Sure, the Mac resisted all those viruses that were made to exploit Windows, which was as clunky as Microsoft’s Messenger that to this day amazes me for the fact that people continue to use it. But there was something very eerie about the whole culture: Apple devices designed to only work with other Apple devices…clean white presentation…even a “Genius” Bar. It all seemed so, well, fascist.
SilenceBreaker Media forced me to change. Their dedication to free software and reconditioned kit meant that I had to practice what I preached. I got rid of the MacBook and my iPhone, and switched to a Compaq and a Samsung Galaxy with Android on it. I learned the hard way, forcing myself to adjust to the hardware and software I’d promoted so much while representing SilenceBreaker Media. I haven’t looked back since. It feels better to be in a fluid environment where things can be adapted and altered and customised a bit more, and are in most cases literally free software, not part of the technological monopolization, but about innovation.

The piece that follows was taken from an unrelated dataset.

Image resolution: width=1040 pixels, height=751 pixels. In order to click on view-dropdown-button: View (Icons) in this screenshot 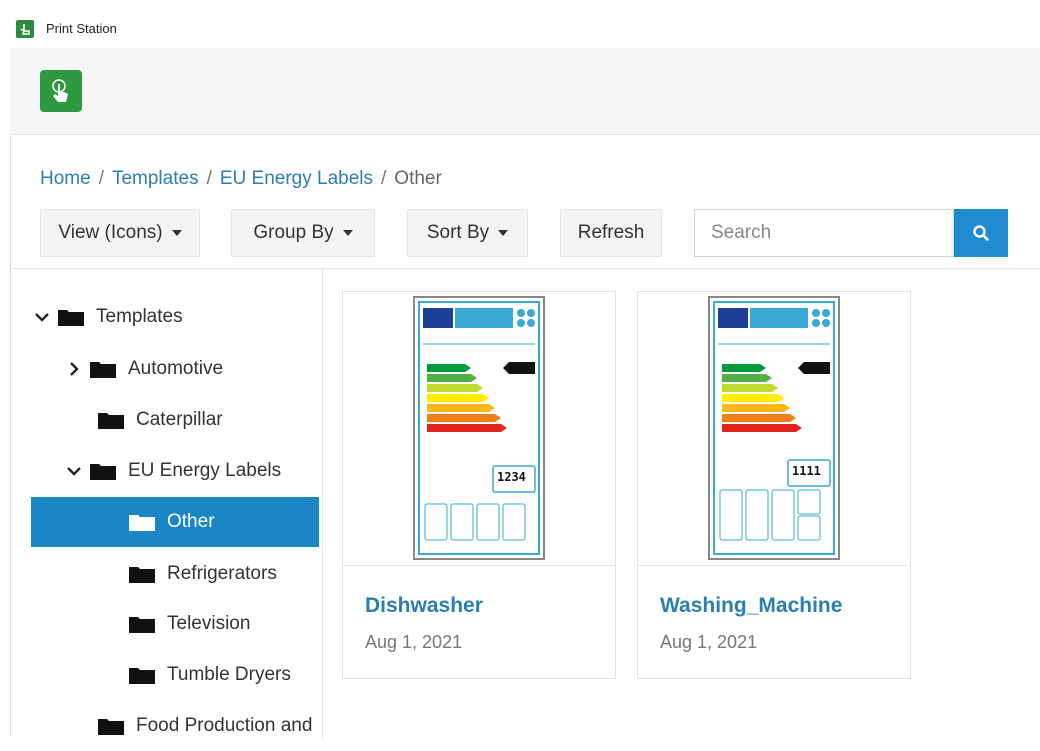, I will do `click(120, 233)`.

However, I was still somewhat naive. The world of free software is not exactly one of anti-corporate values of communal sharing, as its trailblazer Richard Stallman may have you believe. Often, it’s quite the opposite. Many GNU/Linux based operating systems make their money offering support for the distribution once that distro is installed for free. Take Ubuntu – probably the most accessible, popular and user-friendly version of Linux “for dummies.” Following the banking crisis, its founder Mark Shuttleworth, despite his long involvement in the free software, or “open source” world, seemed to call for more regulation, yet in practically the same breath tried to avoid blaming capitalism for its post-Soviet destruction of Russia, when all evidence actually shows it was neoliberalism, not regulation, that dragged that country to its lowest depths in a century. Self-proclaimed “accidental revolutionary” Eric S. Raymond wrote what became practically an open source bible in The Cathedral and the Bazaar, and yet is a gun nut and was seen virtually foaming at the mouth in the documentary Revolution OS when the comparison to communism came up – he’s like Ted Nugent on steroids.

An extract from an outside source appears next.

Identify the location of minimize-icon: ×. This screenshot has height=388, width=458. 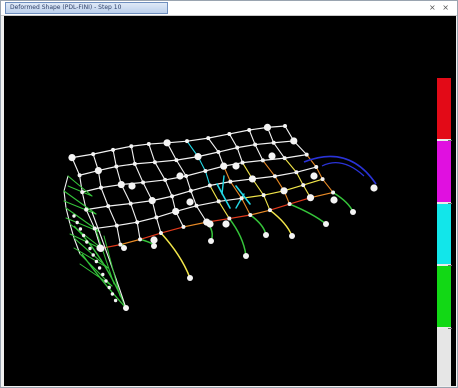
(434, 8).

If this seems a little contradictory, allow me to explain: the anarchist types in the open source movements aren’t all progressive. They reconcile their libertarian approach to technology in the same way they reconcile, say, their belief that gun control is bad: they’re anarcho-capitalists – anti-state Social Darwinists who believe in a world where nothing is controlled, in a free-for-all where it’s survival of the fittest. There are open source gurus even more aggressive than Mark Shuttleworth who also reconcile their business attitude in the same way: the strongest shall survive, and if you’re weak, it’s too bad. Even the notorious Tea Party claim they’re “open source.” I realise this all sounds a bit grim. There have, of course, been great uses of the open source ethos applies to society. So it’s not all that bad. Even Linux creator Linus Torvalds admits to being a socialist. 

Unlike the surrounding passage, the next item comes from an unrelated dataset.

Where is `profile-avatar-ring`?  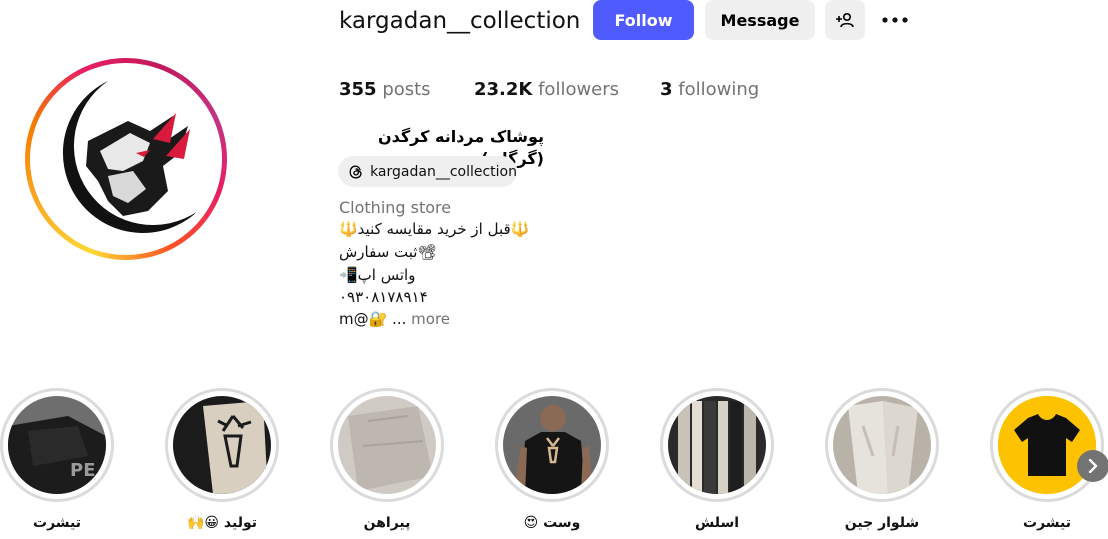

But as Jonathan Davis explains, there is a danger of the open source nature of much of this technology at our disposal being co-opted by right-wing libertarians who despise regulation more than they do corporate greed. So, it is what we make it. And we need to make it our own – to give freedom to internet-users who seek to give a voice to the voiceless, rather than reinforce the big media status quo. That’s why at SilenceBreaker Media, we feel that free software reflects our values.